> **Work task**
The copy you return should hold only the lines from the top of the data below through the line with "Ekim 2018 (85, 2365)", each duplicated exactly and with no pictures.

> **Recorded information**
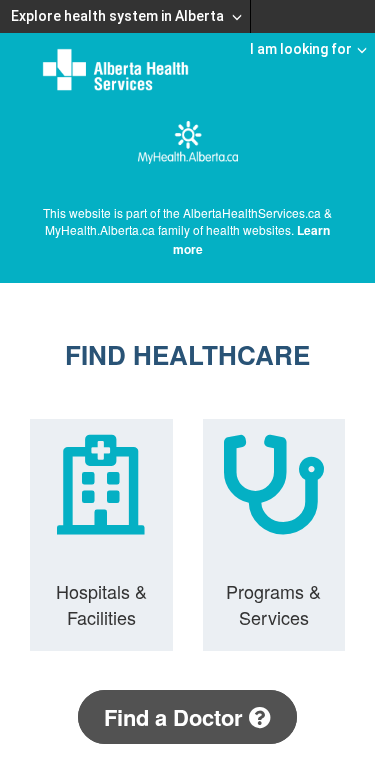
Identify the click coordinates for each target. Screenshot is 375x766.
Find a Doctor (176, 717)
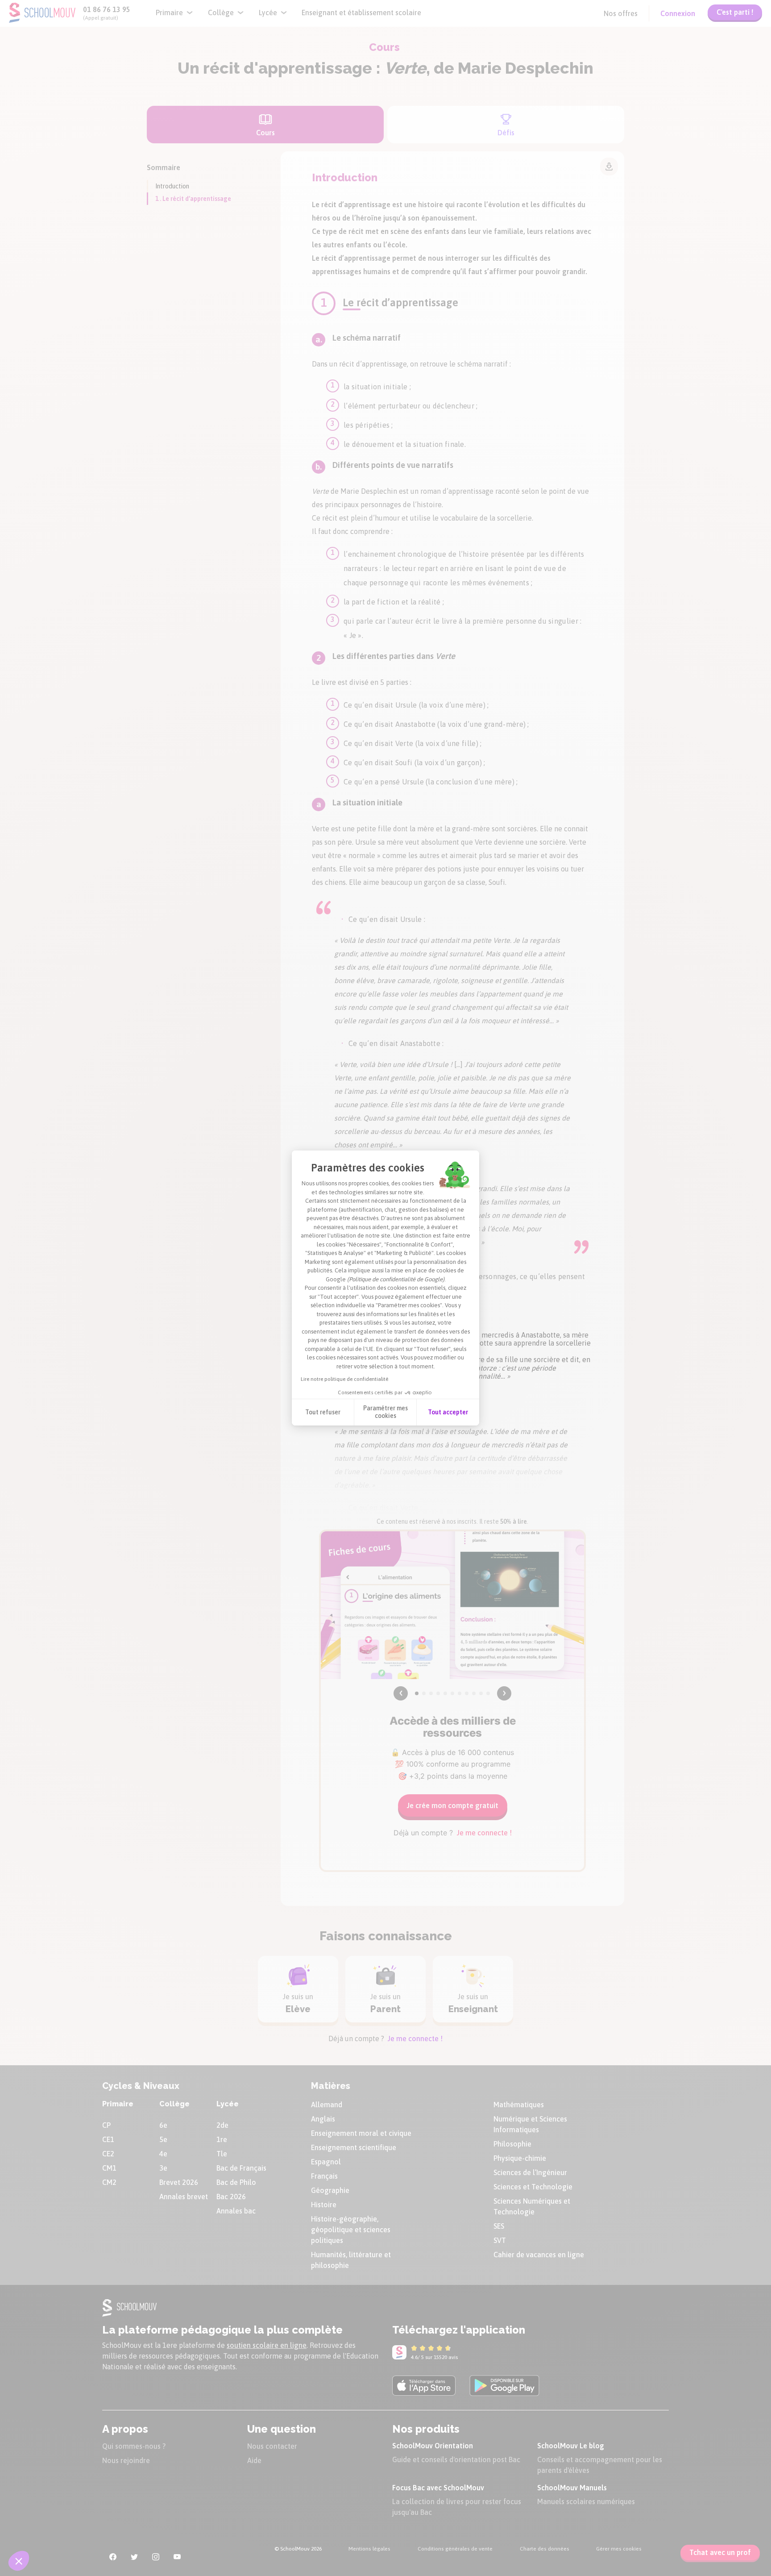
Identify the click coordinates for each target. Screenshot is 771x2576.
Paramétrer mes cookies (385, 1412)
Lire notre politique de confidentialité (344, 1379)
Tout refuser (322, 1412)
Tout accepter (448, 1412)
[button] (18, 2561)
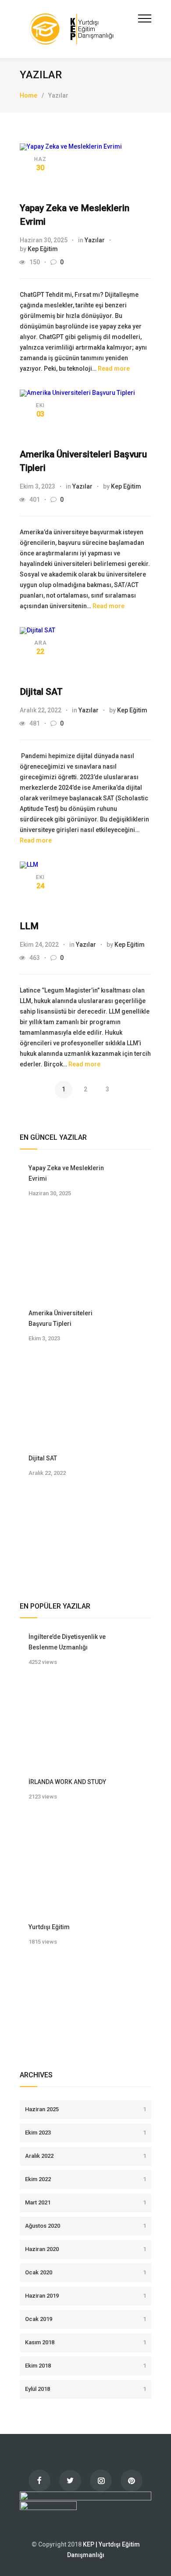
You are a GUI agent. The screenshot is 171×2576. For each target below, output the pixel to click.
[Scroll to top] (156, 2561)
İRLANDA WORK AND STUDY (67, 1781)
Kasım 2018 (85, 2342)
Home (28, 95)
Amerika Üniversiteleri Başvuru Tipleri (60, 1318)
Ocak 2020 (85, 2272)
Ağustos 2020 (85, 2225)
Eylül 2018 (85, 2389)
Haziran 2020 (85, 2249)
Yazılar (95, 240)
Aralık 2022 (85, 2156)
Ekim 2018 (85, 2365)
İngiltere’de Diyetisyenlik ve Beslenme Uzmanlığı (67, 1642)
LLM (29, 926)
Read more (114, 368)
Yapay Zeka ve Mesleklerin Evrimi (66, 1173)
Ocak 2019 (85, 2319)
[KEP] (79, 29)
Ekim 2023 (85, 2132)
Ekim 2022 (85, 2179)
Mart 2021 (85, 2202)
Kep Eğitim (43, 248)
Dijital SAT (41, 691)
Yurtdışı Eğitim (49, 1926)
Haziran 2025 (85, 2109)
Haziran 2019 (85, 2295)
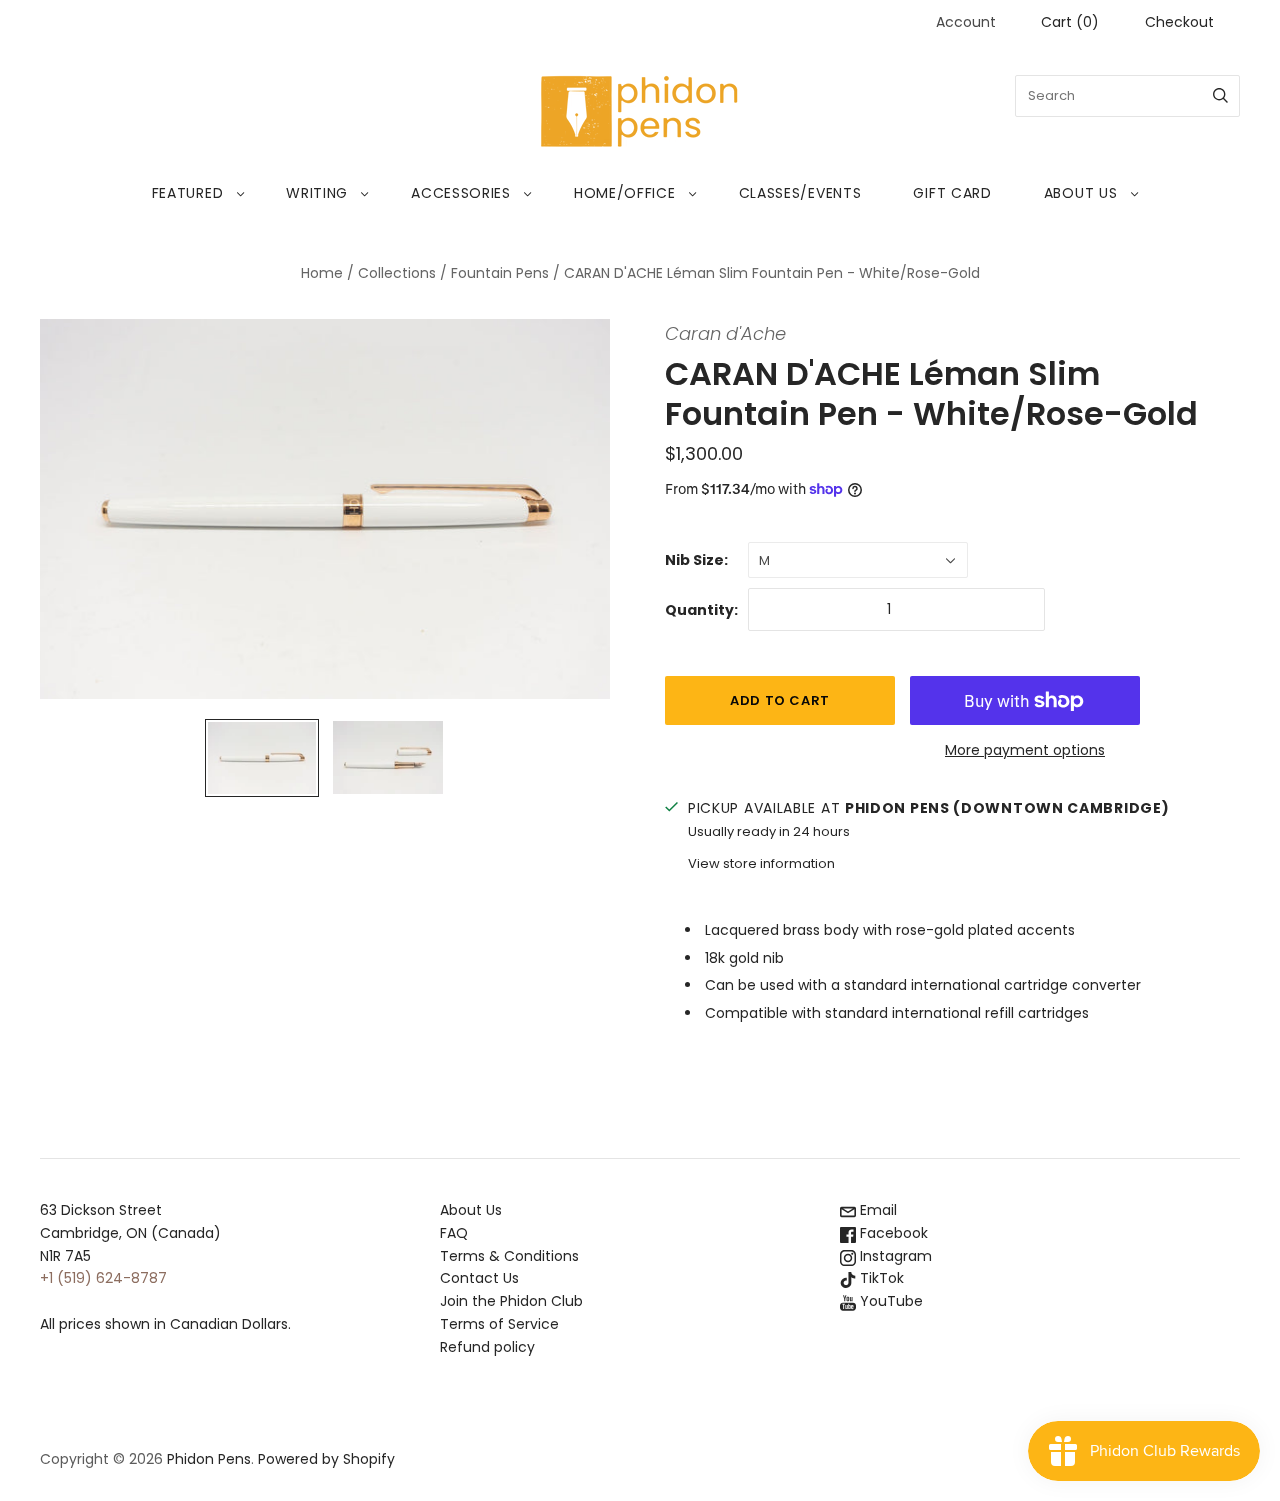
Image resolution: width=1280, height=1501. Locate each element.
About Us (1081, 193)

> **Answer section**
Identify the click coordinates for each target. Screenshot is 375x766.
Find a Doctor (176, 717)
Identify the click coordinates for each target. Screenshot is 771x2576.
Paramétrer mes cookies (385, 1412)
Lire notre politique de confidentialité (344, 1379)
Tout refuser (322, 1412)
Tout accepter (448, 1412)
[button] (18, 2561)
You are a GUI agent. The screenshot is 171×2576. For each target below, output the pixel to click.
[Scroll to top] (156, 2561)
İRLANDA WORK AND STUDY (67, 1781)
Kasım 2018 (85, 2342)
Home (28, 95)
Amerika Üniversiteleri Başvuru Tipleri (60, 1318)
Ocak 2020 (85, 2272)
Ağustos 2020 (85, 2225)
Eylül 2018 (85, 2389)
Haziran 2020 (85, 2249)
Yazılar (95, 240)
Aralık 2022 (85, 2156)
Ekim 2018 (85, 2365)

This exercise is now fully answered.